++++ TEXT BLOCK ++++
He arrived an hour and a half late. I had a client appointment mid-day. This made me a bit nervous – especially since the tree guy got here late. Recommendations aside, I wanted to be there at least until I could rest assured he knew what he was doing. We stood underneath the massive canopy, pointed upward, and in as descriptive terms as we could, talked about what he should do. Then I had to leave. Ironically enough, the client I was to meet, has a magnificent Sequoia in a corner of her back yard. She considers it the Guardian of the property, and I can see why. It is a beautiful tree, and it is in a great, non-obstructive location. It really does feel like the Guardian of the Family, and the entire design of her backyard has centered on that tree. Mature trees are important. All other benefits aside, landscaping with trees can increase property values with as much as 20%.

When I came back, to my great joy, the entire top of the canopy had been cleared of a bunch of dead wood, and opened up quite elegantly. It was time to start on the lower levels. I explained (or at least I tried to) how I liked the shady, green embrace of the canopy on hot summer days, and how I like to sit under the branches and read, but how the lower branches needed to be cut up a little because the evergreen screening plants that are growing beneath it, toward the street, were pushing up into the first tier. So, open it up a little? Yes, a little – no major branches – right? Since he had done such a nice job, and I thought we were speaking the same language, I relaxed, and walked into the back yard, feeling that everything was fine. I managed spend the greater part of one day last weekend playing in the garden, but my solitary moments are so few, and so far between, I truly cherished the idea that I was going to have the afternoon pretty much to myself, in my garden.
++++ MATERIAL SUPPLIED ++++
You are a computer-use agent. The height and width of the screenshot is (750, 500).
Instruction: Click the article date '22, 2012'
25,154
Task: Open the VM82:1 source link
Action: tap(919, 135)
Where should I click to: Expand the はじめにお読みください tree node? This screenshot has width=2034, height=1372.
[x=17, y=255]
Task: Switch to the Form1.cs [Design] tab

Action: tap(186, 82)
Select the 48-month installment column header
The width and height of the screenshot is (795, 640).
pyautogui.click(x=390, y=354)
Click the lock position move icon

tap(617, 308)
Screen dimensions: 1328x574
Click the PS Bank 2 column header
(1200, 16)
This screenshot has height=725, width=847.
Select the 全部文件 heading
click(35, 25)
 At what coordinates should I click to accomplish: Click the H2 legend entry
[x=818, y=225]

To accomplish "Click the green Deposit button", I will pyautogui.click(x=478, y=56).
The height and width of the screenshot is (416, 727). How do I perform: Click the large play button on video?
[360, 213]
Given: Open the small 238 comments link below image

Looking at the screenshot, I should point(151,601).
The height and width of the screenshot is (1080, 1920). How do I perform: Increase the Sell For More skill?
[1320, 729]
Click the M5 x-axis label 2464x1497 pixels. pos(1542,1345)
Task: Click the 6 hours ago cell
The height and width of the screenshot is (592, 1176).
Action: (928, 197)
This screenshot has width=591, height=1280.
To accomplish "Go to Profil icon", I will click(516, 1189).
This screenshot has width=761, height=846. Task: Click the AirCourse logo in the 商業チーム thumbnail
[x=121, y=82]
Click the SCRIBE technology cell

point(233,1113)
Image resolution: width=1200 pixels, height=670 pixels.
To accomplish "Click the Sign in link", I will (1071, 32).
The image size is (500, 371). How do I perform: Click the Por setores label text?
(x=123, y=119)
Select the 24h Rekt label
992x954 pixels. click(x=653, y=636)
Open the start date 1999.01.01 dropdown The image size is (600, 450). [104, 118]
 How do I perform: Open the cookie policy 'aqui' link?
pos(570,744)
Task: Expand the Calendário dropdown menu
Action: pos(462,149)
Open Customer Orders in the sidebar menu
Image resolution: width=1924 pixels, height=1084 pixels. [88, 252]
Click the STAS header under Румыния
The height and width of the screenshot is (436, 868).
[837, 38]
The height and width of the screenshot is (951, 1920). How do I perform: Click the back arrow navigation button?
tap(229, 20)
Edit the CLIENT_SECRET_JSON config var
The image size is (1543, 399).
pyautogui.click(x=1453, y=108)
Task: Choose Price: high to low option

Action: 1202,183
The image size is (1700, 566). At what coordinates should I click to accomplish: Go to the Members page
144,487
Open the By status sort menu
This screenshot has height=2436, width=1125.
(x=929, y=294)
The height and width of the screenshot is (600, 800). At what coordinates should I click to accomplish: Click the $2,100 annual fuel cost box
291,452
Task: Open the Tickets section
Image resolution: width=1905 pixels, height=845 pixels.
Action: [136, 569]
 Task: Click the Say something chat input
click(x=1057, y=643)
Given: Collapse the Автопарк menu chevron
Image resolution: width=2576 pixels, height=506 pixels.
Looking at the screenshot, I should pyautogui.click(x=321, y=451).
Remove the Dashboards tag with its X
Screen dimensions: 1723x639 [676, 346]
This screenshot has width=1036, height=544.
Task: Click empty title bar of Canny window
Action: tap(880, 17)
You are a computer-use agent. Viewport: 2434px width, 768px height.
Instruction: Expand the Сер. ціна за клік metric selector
++++
Reproduce the tree-trimming account in full, word for word. The lines above come from a separate source.

• RESULT BELOW:
He arrived an hour and a half late. I had a client appointment mid-day. This made me a bit nervous – especially since the tree guy got here late. Recommendations aside, I wanted to be there at least until I could rest assured he knew what he was doing. We stood underneath the massive canopy, pointed upward, and in as descriptive terms as we could, talked about what he should do. Then I had to leave. Ironically enough, the client I was to meet, has a magnificent Sequoia in a corner of her back yard. She considers it the Guardian of the property, and I can see why. It is a beautiful tree, and it is in a great, non-obstructive location. It really does feel like the Guardian of the Family, and the entire design of her backyard has centered on that tree. Mature trees are important. All other benefits aside, landscaping with trees can increase property values with as much as 20%.

When I came back, to my great joy, the entire top of the canopy had been cleared of a bunch of dead wood, and opened up quite elegantly. It was time to start on the lower levels. I explained (or at least I tried to) how I liked the shady, green embrace of the canopy on hot summer days, and how I like to sit under the branches and read, but how the lower branches needed to be cut up a little because the evergreen screening plants that are growing beneath it, toward the street, were pushing up into the first tier. So, open it up a little? Yes, a little – no major branches – right? Since he had done such a nice job, and I thought we were speaking the same language, I relaxed, and walked into the back yard, feeling that everything was fine. I managed spend the greater part of one day last weekend playing in the garden, but my solitary moments are so few, and so far between, I truly cherished the idea that I was going to have the afternoon pretty much to myself, in my garden.